LazyJSON is a very fast JSON parser for Java that sprung out of the StroomData project at DoubleDutch. You can read more about the origin of the library in this blogpost. It has an API based on that of the org.json
Java library as demonstrated in the following sample:
String source="{\"title\":\"World\"}";
LazyObject obj=new LazyObject(source);
System.out.println("Hello "+obj.getString("title")+"!");
// Expected output: "Hello World!"
The following table shows a speed comparison for parsing around 551kb of JSON data.
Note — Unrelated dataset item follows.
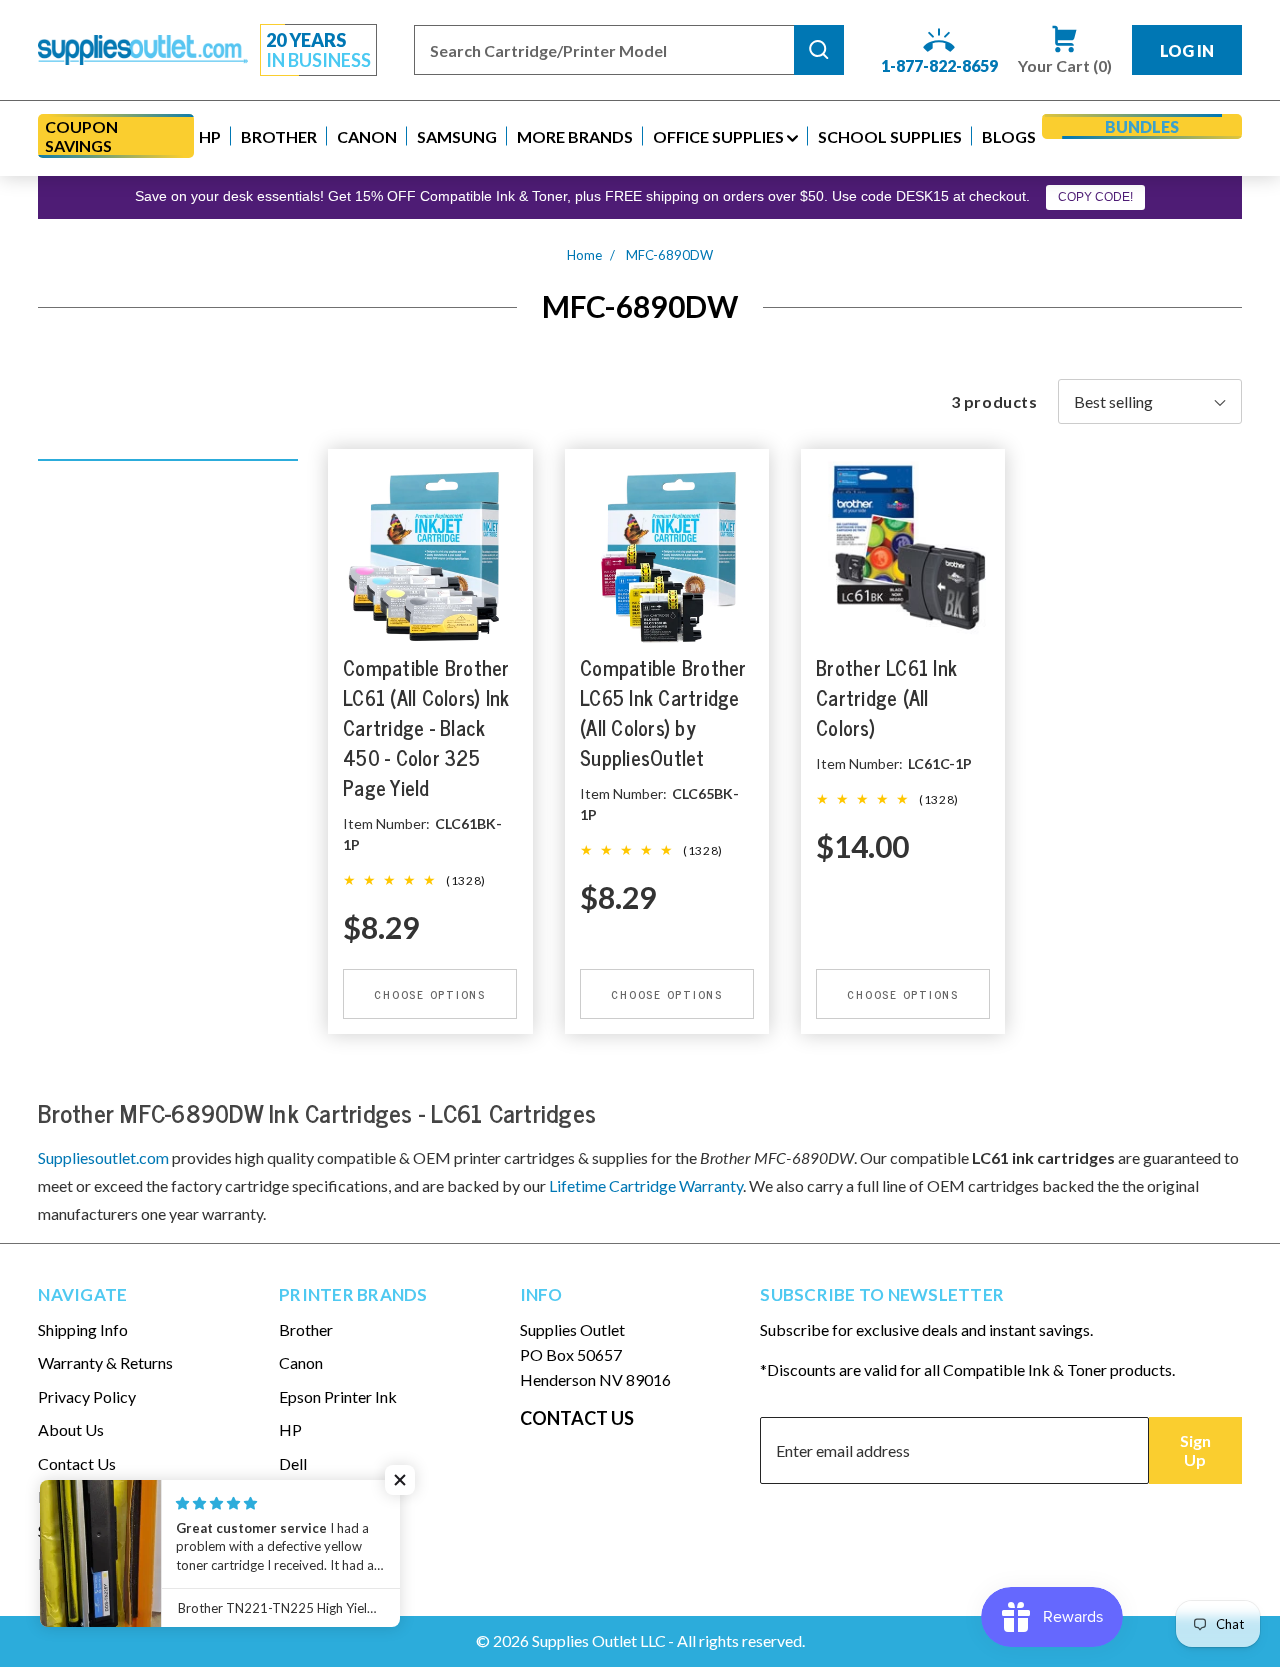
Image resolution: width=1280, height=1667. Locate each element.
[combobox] (604, 50)
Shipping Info (83, 1329)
JSON Library | Min | Max | Avg | Median |
---|---|---|---|---|
json.org | 7.75176 | 22.426924 | 11.096008 | 10.59668 |
GSON JsonParser | 3.703044 | 9.933935 | 5.780482 | 5.690398 |
Jackson ObjectMapper | 2.882437 | 8.55358 | 5.165173 | 4.887188 |
Jackson JsonParser | 1.982652 | 6.068085 | 3.27319225 | 3.2957 |
LazyJSON | 1.590227 | 3.763087 | 2.54875 | 2.566992 |
GSON class based | 4.14453 | 12.330691 | 6.4768755 | 6.16929 |
Boon | 4.100606 | 9.142838 | 5.808073 | 5.70455 |
However, the real speed benefit comes when using LazyJSON to extract JSON objects from a string representation of JSON array with the intention of getting each object as a separate string (this is the usage of this library in StroomData). The following table shows the same test data as above processed in this fashion.
JSON Library | Min | Max | Avg | Median |
---|---|---|---|---|
json.org | 16.193432 | 34.084046 | 20.677518 | 19.336549 |
GSON JsonParser based | 7.254918 | 17.019365 | 10.777558 | 10.150436 |
Jackson ObjectMapper | 5.149789 | 13.676147 | 7.4314225 | 7.19378 |
LazyJSON | 1.545074 | 4.47108 | 2.73187325 | 2.778728 |
GSON class based | 8.921176 | 20.0559 | 12.446913 | 12.08505 |
Boon | 10.468966 | 25.870486 | 14.332774 | 13.447765 |
For more details about these tests, the source code and further benchmarks - see this repo https://github.com/kasperjj/LazyJSONBenchmark
LazyJSON was initially designed as an index overlay parser that would collect tokens into a very simple AST while maintaining the index locations of the objects' start and end tokens. This functionality allows it to extract the substring containing an object from the source string data in a very very efficient manner—so efficient, in fact, that it is twice as fast as Jackson for that specific task.
The purpose behind this design was to be able to efficiently split a batch of data submitted to StroomData into separate strings for each object that could each be committed to storage separately. The following snippet shows this specific usage.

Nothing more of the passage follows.